Sunday, April 04, 2010

It's not entirely intuitive, but the same architectural style that allows Web servers to handle large scale usage and iterate so successfully, may also help constrained devices (like sub-10$-material-cost sensors) to handle small scale loads and power usage and avoid being upgraded for many years.

A lot of discussions of using REST in constrained devices have glossed over whether it's really interoperable HTTP that's being used (e.g. compressed HTTP) and whether the low-power device would be in the role of the client or the server. My opinion at this point is that for truly constrained devices, compressing HTTP itself would be the wrong choice, and that the device must be in the role of the server. The rest of this series explores why I believe that and should lay open the assumptions that might allow somebody to correct my information and revise my opinion.

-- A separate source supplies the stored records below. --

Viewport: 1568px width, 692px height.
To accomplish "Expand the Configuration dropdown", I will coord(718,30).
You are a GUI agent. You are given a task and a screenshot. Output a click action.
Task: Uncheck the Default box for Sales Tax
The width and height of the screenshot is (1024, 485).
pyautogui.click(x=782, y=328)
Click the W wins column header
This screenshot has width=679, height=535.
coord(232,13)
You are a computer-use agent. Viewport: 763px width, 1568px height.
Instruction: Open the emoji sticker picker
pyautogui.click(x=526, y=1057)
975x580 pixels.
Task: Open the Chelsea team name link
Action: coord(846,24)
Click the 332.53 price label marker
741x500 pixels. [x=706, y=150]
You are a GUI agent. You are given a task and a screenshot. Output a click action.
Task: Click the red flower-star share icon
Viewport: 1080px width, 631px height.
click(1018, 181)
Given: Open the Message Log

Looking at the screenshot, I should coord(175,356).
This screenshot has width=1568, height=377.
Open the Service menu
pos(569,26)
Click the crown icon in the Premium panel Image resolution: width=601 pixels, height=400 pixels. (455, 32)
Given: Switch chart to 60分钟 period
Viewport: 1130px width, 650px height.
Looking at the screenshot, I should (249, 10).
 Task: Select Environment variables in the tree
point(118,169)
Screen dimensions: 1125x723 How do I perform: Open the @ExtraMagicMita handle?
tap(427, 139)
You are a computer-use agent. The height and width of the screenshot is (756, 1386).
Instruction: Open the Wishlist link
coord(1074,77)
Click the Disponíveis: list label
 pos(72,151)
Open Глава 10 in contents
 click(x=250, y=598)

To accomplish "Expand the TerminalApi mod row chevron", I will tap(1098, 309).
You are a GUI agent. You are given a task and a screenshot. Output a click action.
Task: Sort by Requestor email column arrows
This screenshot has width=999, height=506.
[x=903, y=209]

The first part of the series attempts to explain is why HTTP is the wrong transfer protocol choice for some constrained devices. In theory it's a massively extensible protocol, with ways to extend the operation set, upgrade versions, add status responses, add headers, add resource content types and so on. Again in theory, almost all headers can be combined with each other and with different methods unless forbidden. In practice, the deployed base makes some HTTP extensions, and particularly the combinatorial expansion of extensions and optional features working together, quite difficult, and much special-case code must be written to handle the cases where widely-deployed software fails to implement some detail correctly. Here's a few examples of problems we've had over the years.

1. In developing WebDAV, we tried to use the standard "OPTIONS *" request (the special-case URI '*' means "give me the options or capabilities of the server"). However, we found that this is poorly implemented. Java servlets, for example, did not support the '*' URI. Other HTTP frameworks supported the '*' URI but did not allow the response to OPTIONS * to be extended by software extending the HTTP framework. Ugh.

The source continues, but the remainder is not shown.